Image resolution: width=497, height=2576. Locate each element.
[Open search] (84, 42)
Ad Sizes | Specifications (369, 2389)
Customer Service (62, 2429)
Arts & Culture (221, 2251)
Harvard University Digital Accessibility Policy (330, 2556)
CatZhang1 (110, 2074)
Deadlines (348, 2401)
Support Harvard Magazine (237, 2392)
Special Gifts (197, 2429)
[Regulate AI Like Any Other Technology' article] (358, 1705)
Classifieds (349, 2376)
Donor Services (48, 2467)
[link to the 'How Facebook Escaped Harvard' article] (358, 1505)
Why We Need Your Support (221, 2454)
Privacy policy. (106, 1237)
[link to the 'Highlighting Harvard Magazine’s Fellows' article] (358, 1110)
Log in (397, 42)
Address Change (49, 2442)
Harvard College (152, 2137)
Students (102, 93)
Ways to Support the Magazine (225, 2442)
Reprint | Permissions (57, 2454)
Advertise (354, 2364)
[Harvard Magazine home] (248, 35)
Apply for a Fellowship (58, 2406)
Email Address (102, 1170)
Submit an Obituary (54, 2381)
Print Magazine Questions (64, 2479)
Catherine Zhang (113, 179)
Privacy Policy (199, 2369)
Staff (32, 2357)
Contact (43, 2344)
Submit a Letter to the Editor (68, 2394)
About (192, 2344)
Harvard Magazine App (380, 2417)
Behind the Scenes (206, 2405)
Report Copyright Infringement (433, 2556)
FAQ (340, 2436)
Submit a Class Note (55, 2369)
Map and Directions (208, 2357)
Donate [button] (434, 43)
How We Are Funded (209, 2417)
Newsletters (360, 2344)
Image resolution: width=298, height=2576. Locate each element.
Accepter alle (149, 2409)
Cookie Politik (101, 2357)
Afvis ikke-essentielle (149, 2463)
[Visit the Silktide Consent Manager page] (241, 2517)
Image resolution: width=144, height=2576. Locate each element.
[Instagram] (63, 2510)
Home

-------

Exercise directions: All the data above should be set down a second time, exactly.

Answer to this problem:
Image resolution: width=497, height=2576. Locate each element.
[Open search] (84, 42)
Ad Sizes | Specifications (369, 2389)
Customer Service (62, 2429)
Arts & Culture (221, 2251)
Harvard University Digital Accessibility Policy (330, 2556)
CatZhang1 (110, 2074)
Deadlines (348, 2401)
Support Harvard Magazine (237, 2392)
Special Gifts (197, 2429)
[Regulate AI Like Any Other Technology' article] (358, 1705)
Classifieds (349, 2376)
Donor Services (48, 2467)
[link to the 'How Facebook Escaped Harvard' article] (358, 1505)
Why We Need Your Support (221, 2454)
Privacy policy. (106, 1237)
[link to the 'Highlighting Harvard Magazine’s Fellows' article] (358, 1110)
Log in (397, 42)
Address Change (49, 2442)
Harvard College (152, 2137)
Students (102, 93)
Ways to Support the Magazine (225, 2442)
Reprint | Permissions (57, 2454)
Advertise (354, 2364)
[Harvard Magazine home] (248, 35)
Apply for a Fellowship (58, 2406)
Email Address (102, 1170)
Submit an Obituary (54, 2381)
Print Magazine Questions (64, 2479)
Catherine Zhang (113, 179)
Privacy Policy (199, 2369)
Staff (32, 2357)
Contact (43, 2344)
Submit a Letter to the Editor (68, 2394)
About (192, 2344)
Harvard Magazine App (380, 2417)
Behind the Scenes (206, 2405)
Report Copyright Infringement (433, 2556)
FAQ (340, 2436)
Submit a Class Note (55, 2369)
Map and Directions (208, 2357)
Donate [button] (434, 43)
How We Are Funded (209, 2417)
Newsletters (360, 2344)
Image resolution: width=298, height=2576. Locate each element.
Accepter alle (149, 2409)
Cookie Politik (101, 2357)
Afvis ikke-essentielle (149, 2463)
[Visit the Silktide Consent Manager page] (241, 2517)
Image resolution: width=144, height=2576. Locate each element.
[Instagram] (63, 2510)
Home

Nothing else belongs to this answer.